Через некоторое время Червонный опять подошел к Василию, на этот раз в сопровождении всей компании.

– Послушай, Школьник, есть у нас одна задумка. В атаке побьют всех нас – и привет тете Моте. А если мы фрица притащим? Пойдем ночью – ты, я, Никола, Вовка, еще двое – и притащим. Могут нас за это из штрафной освободить? Капитан сказал – за мужество можно без своей крови. Поведешь?

У Ромашкина при одной мысли о поиске, да еще с такими ребятами, взволнованно забилось сердце. Он смотрел в нейтральную зону: удобная балочка, поросшая кустарником, вела к проволочному заграждению фашистов. По ней легко подойти незамеченными, а там один миг – и эти орлы скрутят двух, а то и трех фрицев. Но Василий тут же вспомнил, как влетело ему и Казакову за самовольный налет. Там ругали любя.

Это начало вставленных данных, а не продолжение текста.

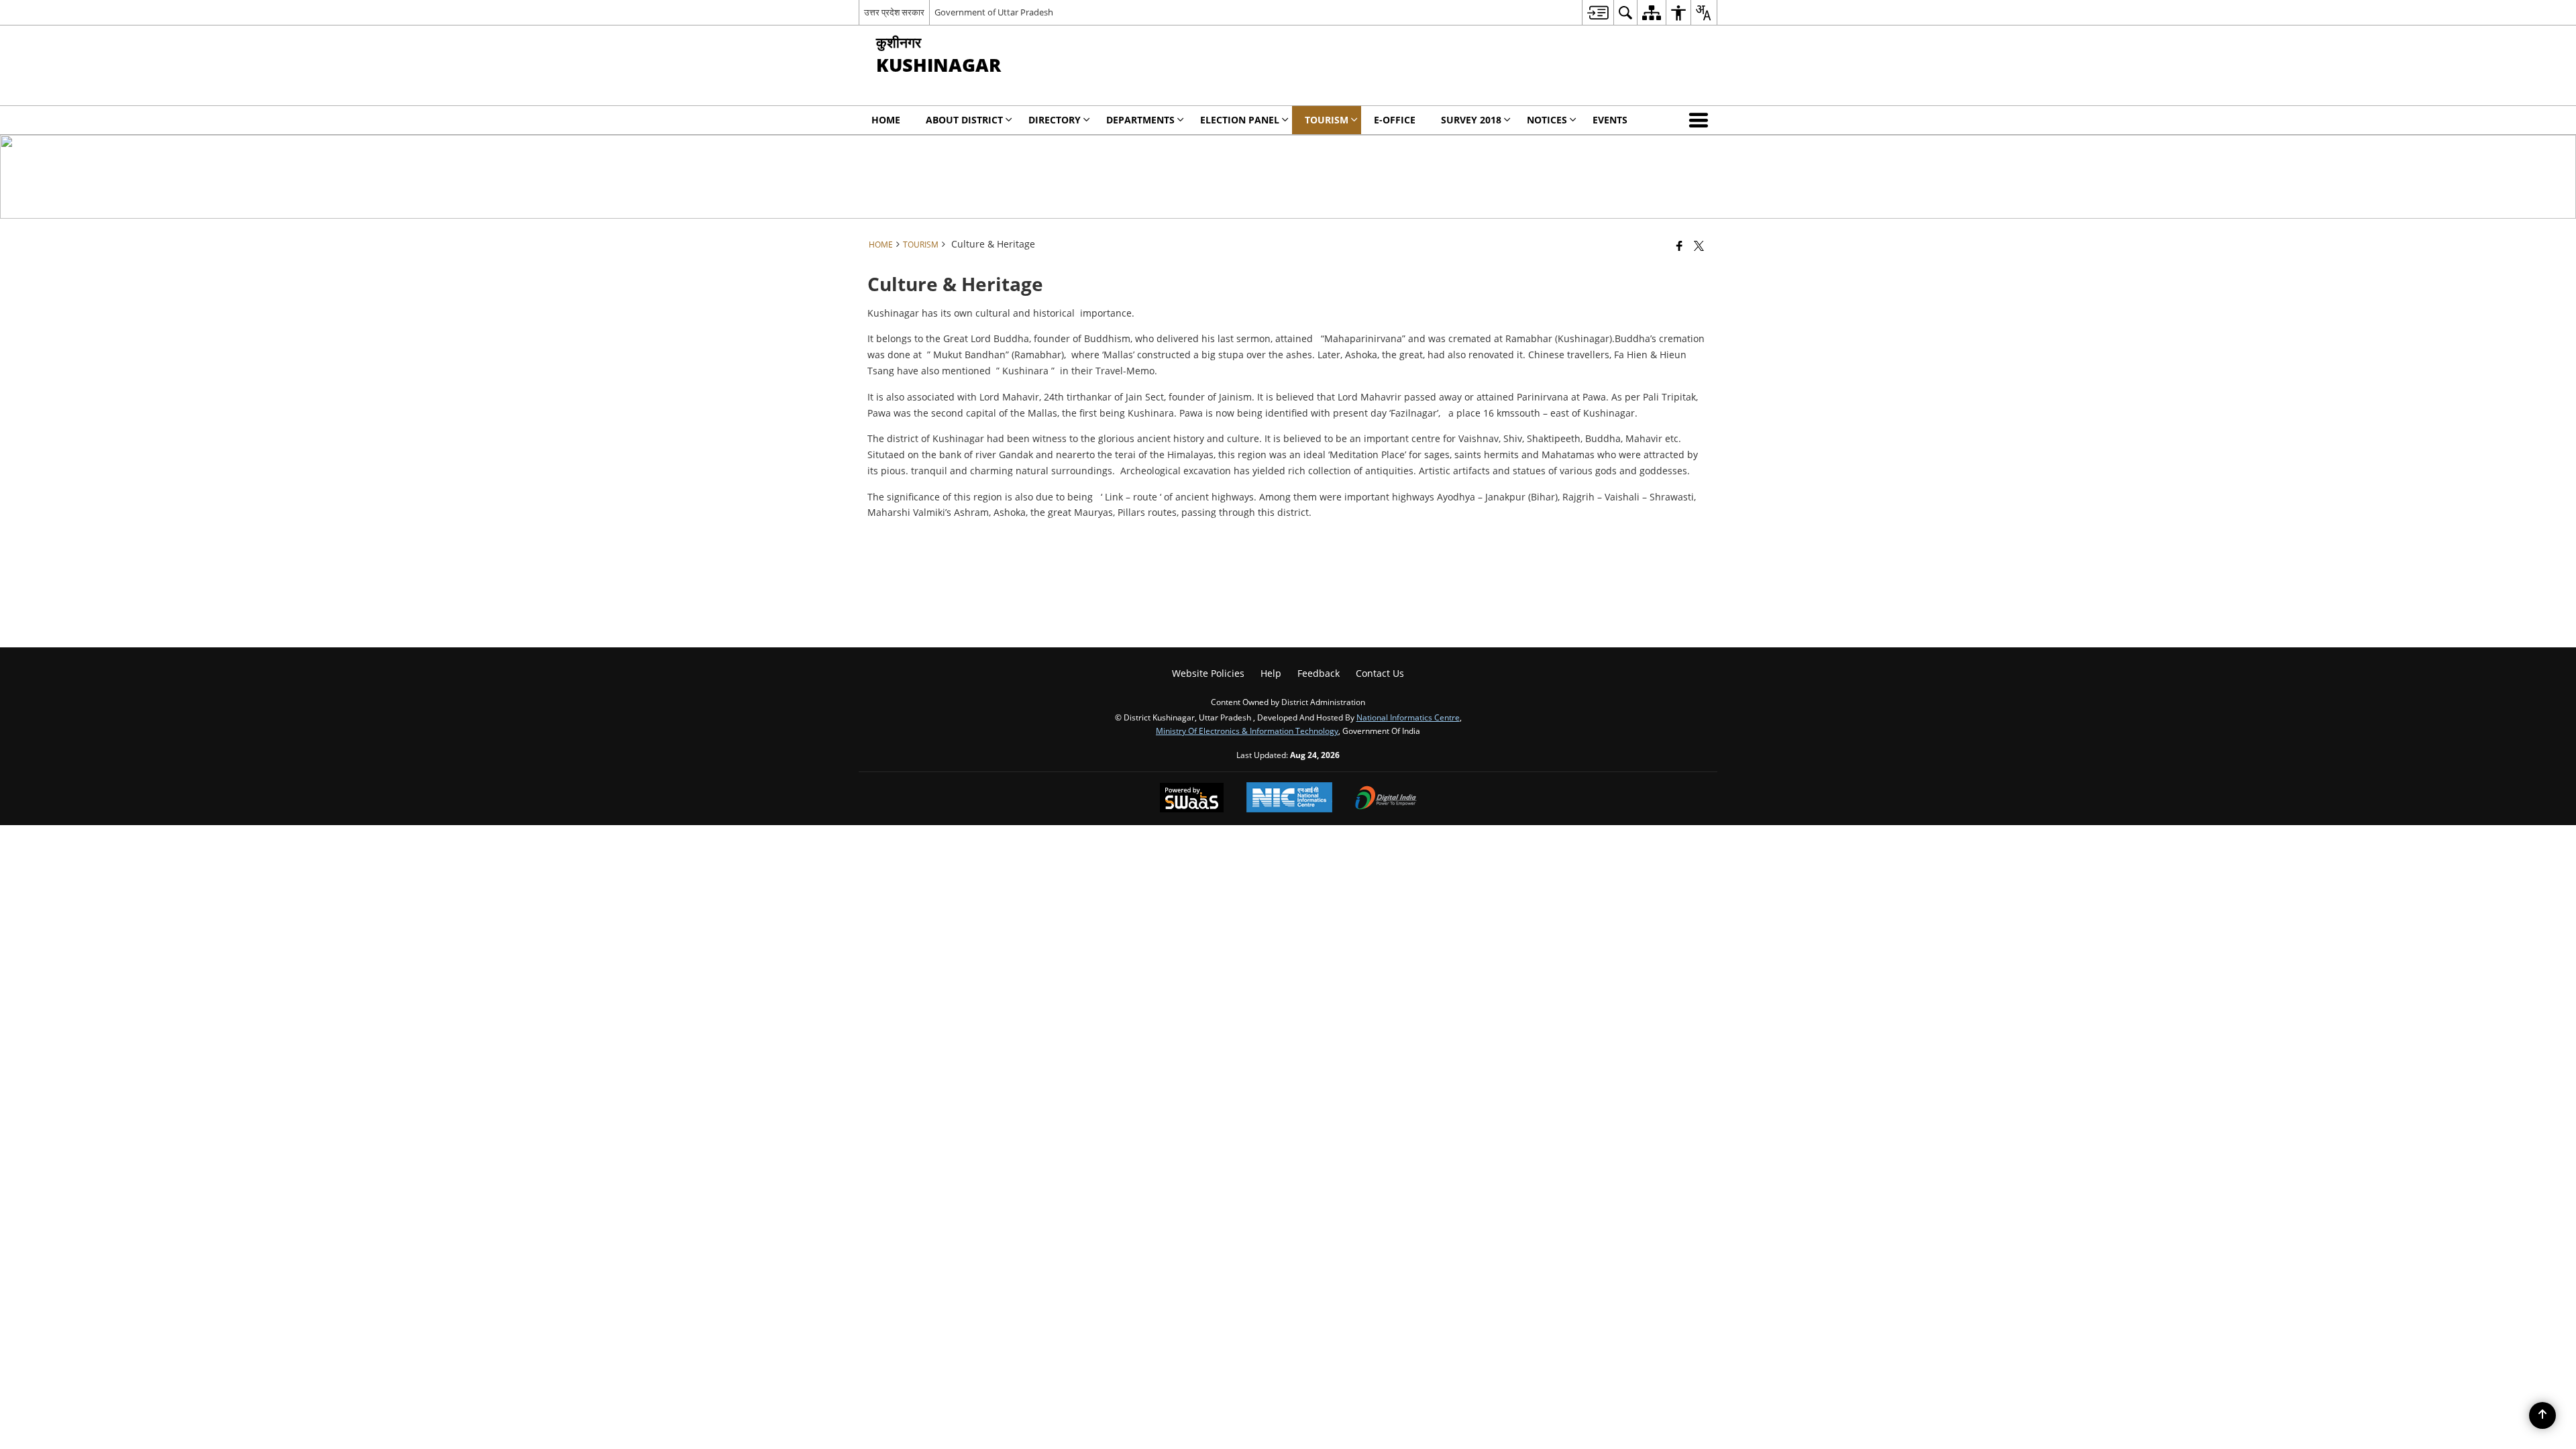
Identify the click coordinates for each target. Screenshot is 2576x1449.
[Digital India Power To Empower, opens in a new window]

А тут никто не знает прошлых заслуг, к тому же могут подвести случайности, штрафники в разведке неопытные, нашумят, не дай бог кто-нибудь, раненный, в плен попадет, не выдержит пыток, скажет о предстоящем наступлении. За такое дело не помилуют.

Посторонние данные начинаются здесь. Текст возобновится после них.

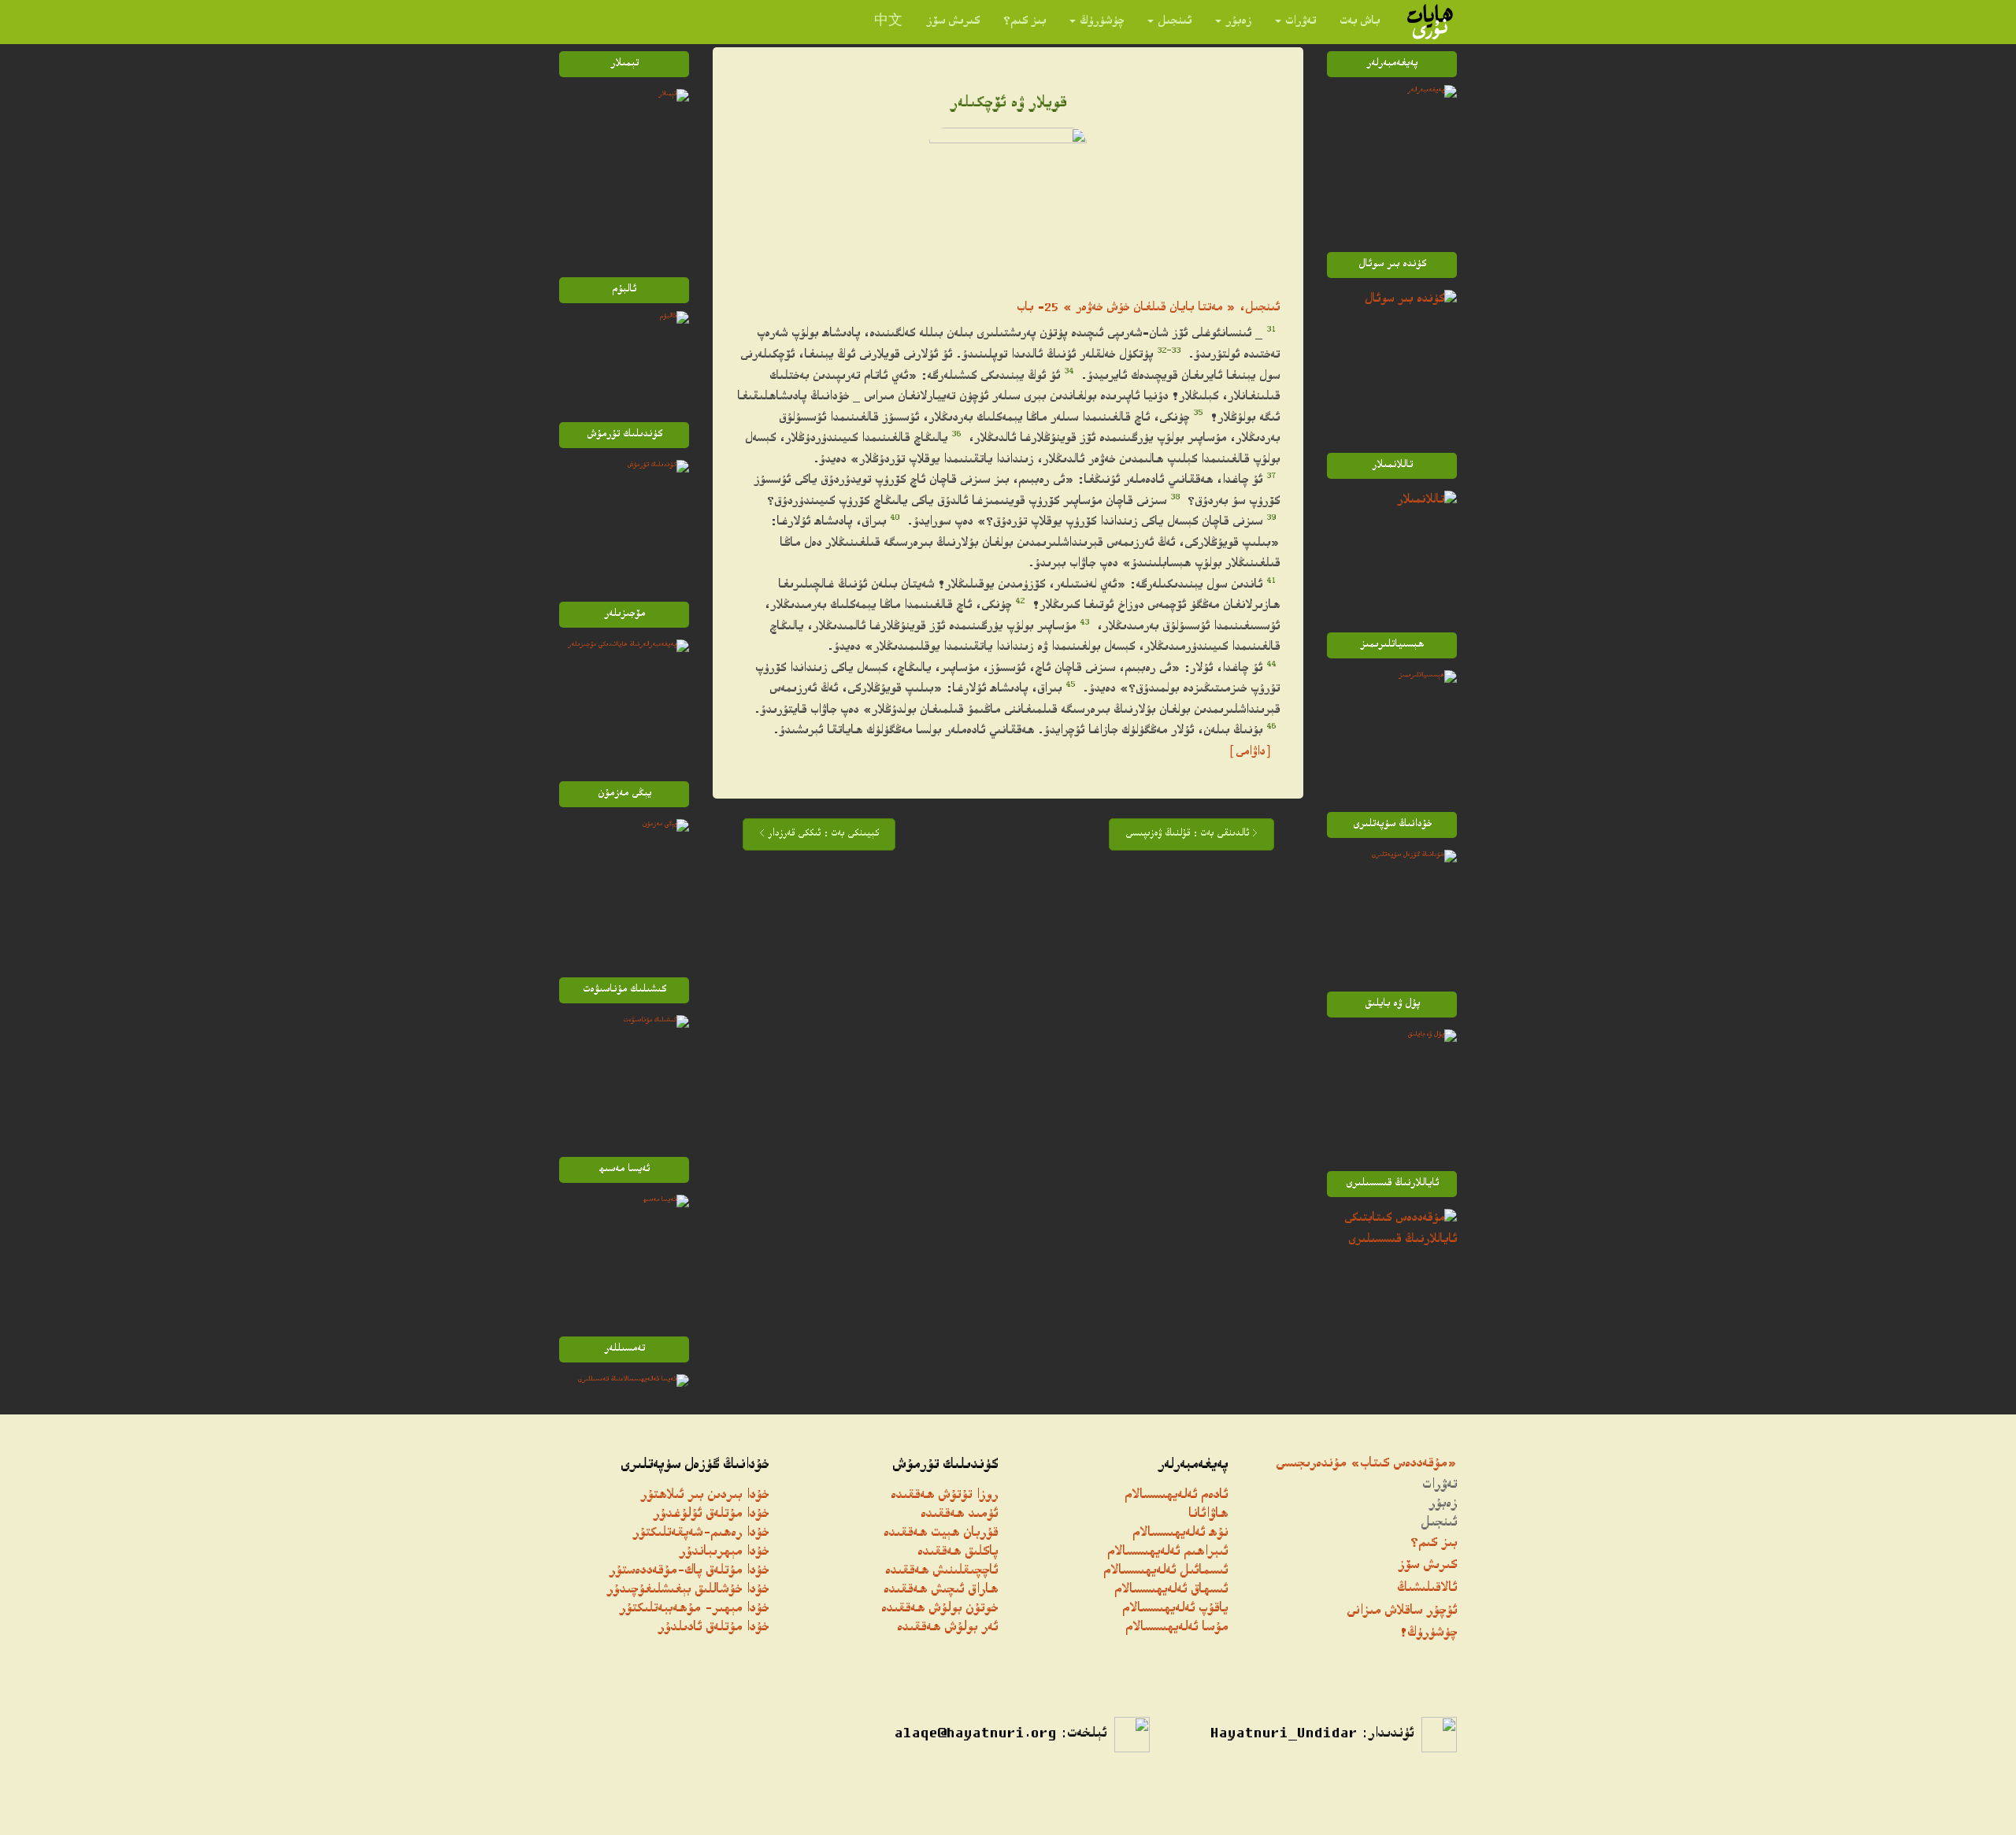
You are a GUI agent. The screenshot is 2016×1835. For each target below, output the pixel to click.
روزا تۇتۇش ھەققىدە (944, 1496)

– Ну что задумался? – спросил Червонный.

– Опасная это затея.

– Ты же говоришь, ходил много раз.

– Я-то ходил. Но без разрешения за такое по головке не погладят.

– Когда фрица приволокем – будет полный порядок.

– А если не приволокем?

– Да ты что, корешок, нам не веришь? Смотри, какая братва!

Ромашкин оценивающе поглядел на них: Никола-Мясник – приземистый, как краб, у такого фриц не вырвется, – Вовка-Штымп – отчаянный, глаза полны лихой удали – и те двое, которые как тени ходят за Червонным, – просто идеальные разведчики. Но все же командирская дисциплинированность взяла верх.

– Не могу, братцы, не фашистов – своих боюсь. Не положено так в поиск ходить. Да мы с вами в наступлении себя покажем!

– Покажешь, – вдруг озлился Червонный, – влепят пулю в лоб – и покажешь, какой ты дурак был, что этого дождался!

Вскоре подошел Нагорный:

– Нам вместе дежурство предстоит, пожалуйста, вы, как офицер, человек опытный, просветите меня, что мы будем делать?

Ромашкин посмотрел на усталое лицо и в озабоченные глаза Нагорного.

– Будем следить за фашистами, чтоб неожиданно не напали. – Ромашкину захотелось испытать напарника, и он добавил: – И посматривать за своими, чтоб фашистам кто-нибудь не сдался.

Нагорный перешел на доверительный тон, соглашаясь с Ромашкиным, зашептал:

– Совершенно справедливые опасения, тут есть разные люди. От некоторых можно ожидать! Извините, если вам будет неприятен вопрос, но мне как-то непонятно, что общего вы нашли с компанией Червонного? Вы боевой офицер, а примкнули к ней.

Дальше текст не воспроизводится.